Task to complete ::
The response must be the exact lines from the line holding "You are a GUI" through the end of the entries, with no pictures and nothing else.

Data listing ::
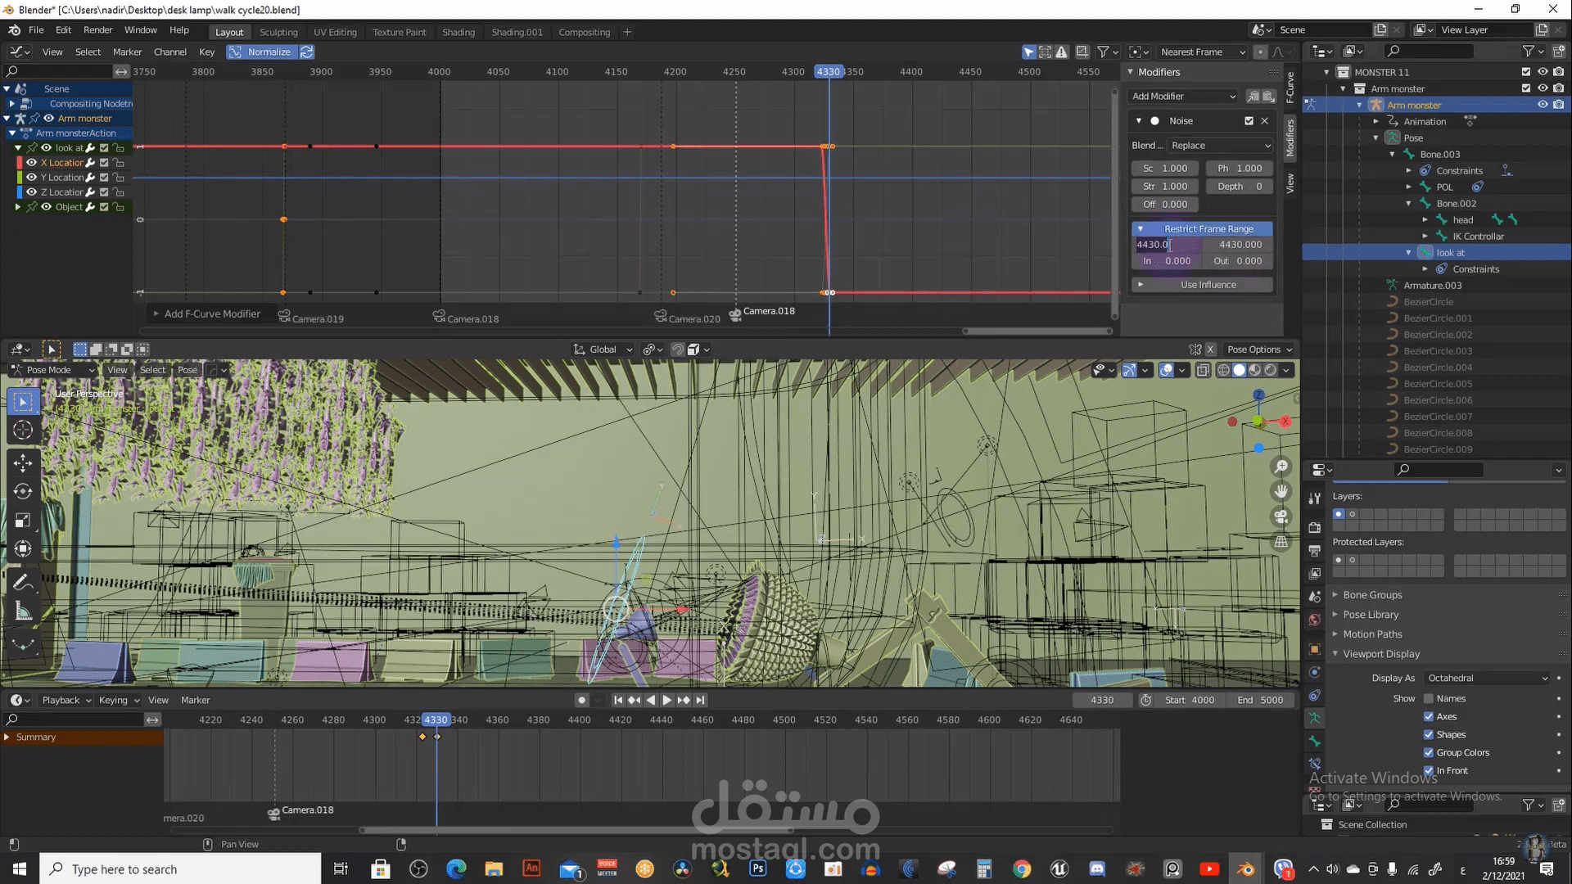
Task: Uncheck Axes display checkbox
Action: (1429, 716)
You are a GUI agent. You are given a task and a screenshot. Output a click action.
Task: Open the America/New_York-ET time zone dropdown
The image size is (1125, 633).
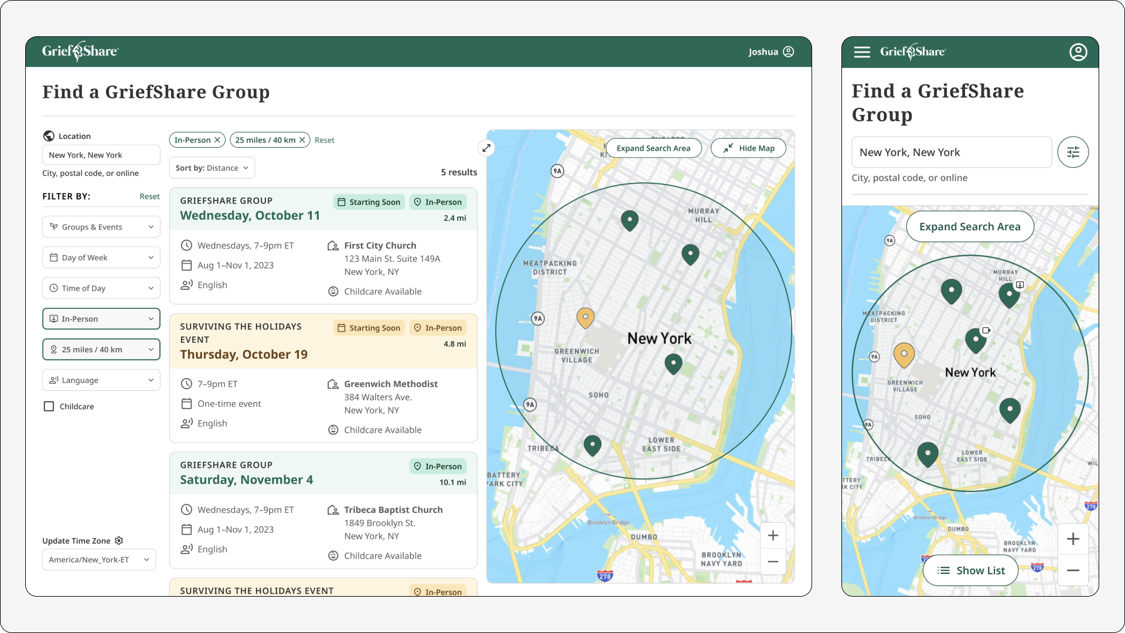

Answer box ::
You are a GUI agent. You are given a task and a screenshot. Output a click action.
Task: Open the America/New_York-ET time zone dropdown
The image size is (1125, 633).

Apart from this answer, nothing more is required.